Philipp had three children with his first wife:
- Philipp the Younger (* 1427; † 27 February 1453), married in 1450 Ottilie of Nassau-Siegen, daughter of Henry II, Count of Nassau-Siegen. In 1453 they had a daughter Ottilie of Katzenelnbogen.
- Eberhard (* 1437; † 1456), canon of Cologne, was stabbed in Bruges (Flanders).
- Anna (* 5 September 1443; † 16 February 1494), married in 1458 margrave Henry III of Hesse (15 October 1441 — 13 January 1483). In 1471, they had a son William III, who was the last male descendant of this line of the House of Hesse.

== Legacy ==
- In 1444 Philipp initiated a major renovation of the collegiate church of Sankt Goar.
- In 1449 he bought off the rights on St. Goar held by abbot Johann of the Abbey at Prüm.
- In 1470 he handed Upper Katzenelnbogen and its seat Darmstadt to his son-in-law Henry III, Landgrave of Upper Hesse.
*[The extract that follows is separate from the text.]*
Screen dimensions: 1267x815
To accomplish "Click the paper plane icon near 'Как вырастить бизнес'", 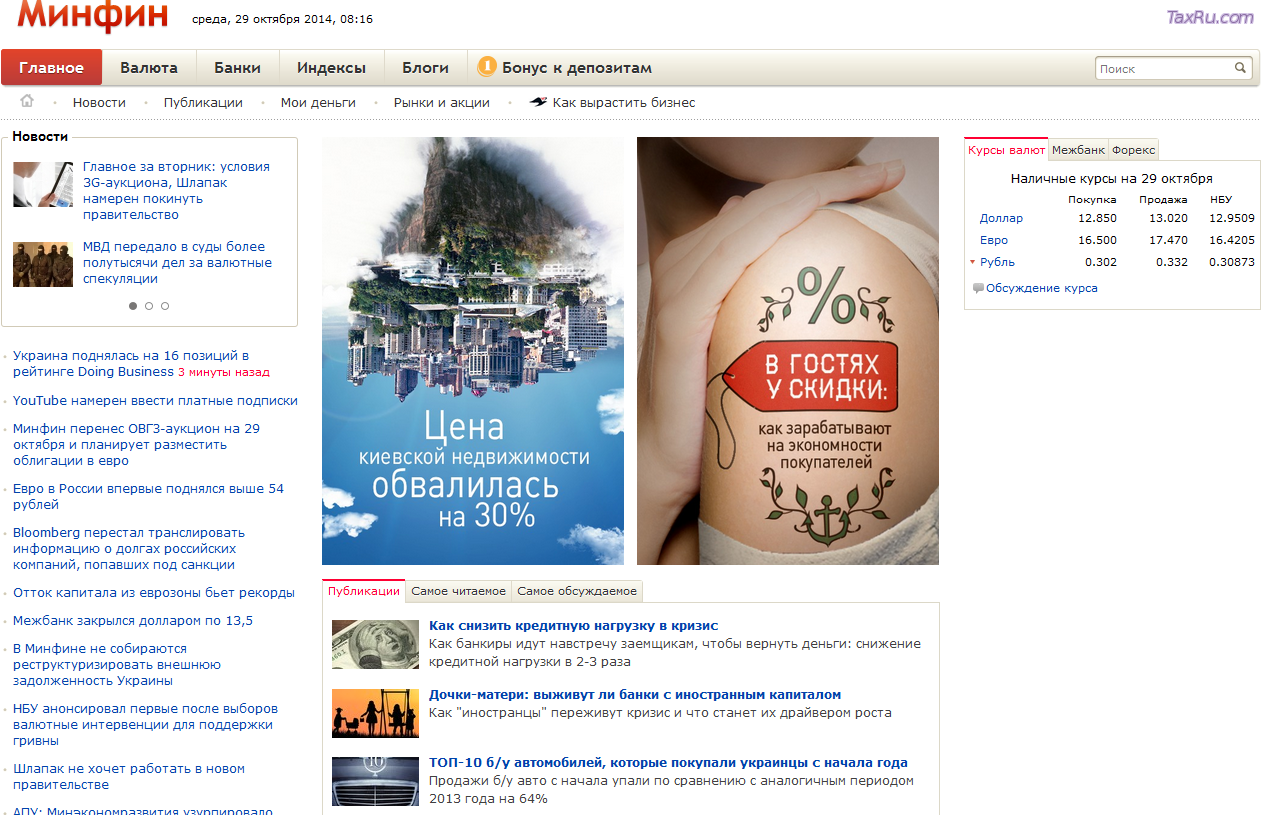I will point(538,101).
Philipp's sons Eberhard and Philipp the younger died before his death, so when Philipp died in 1479, the Katzenelnbogen family died out in the male line. The County of Katzenelnbogen fell to the Landgraviate of Hesse, which was ruled at the time by Philipp's son-in-law Henry III of Hesse in Marburg, Henry having bought off the inheritance rights of Philipp's granddaughter Ottilie.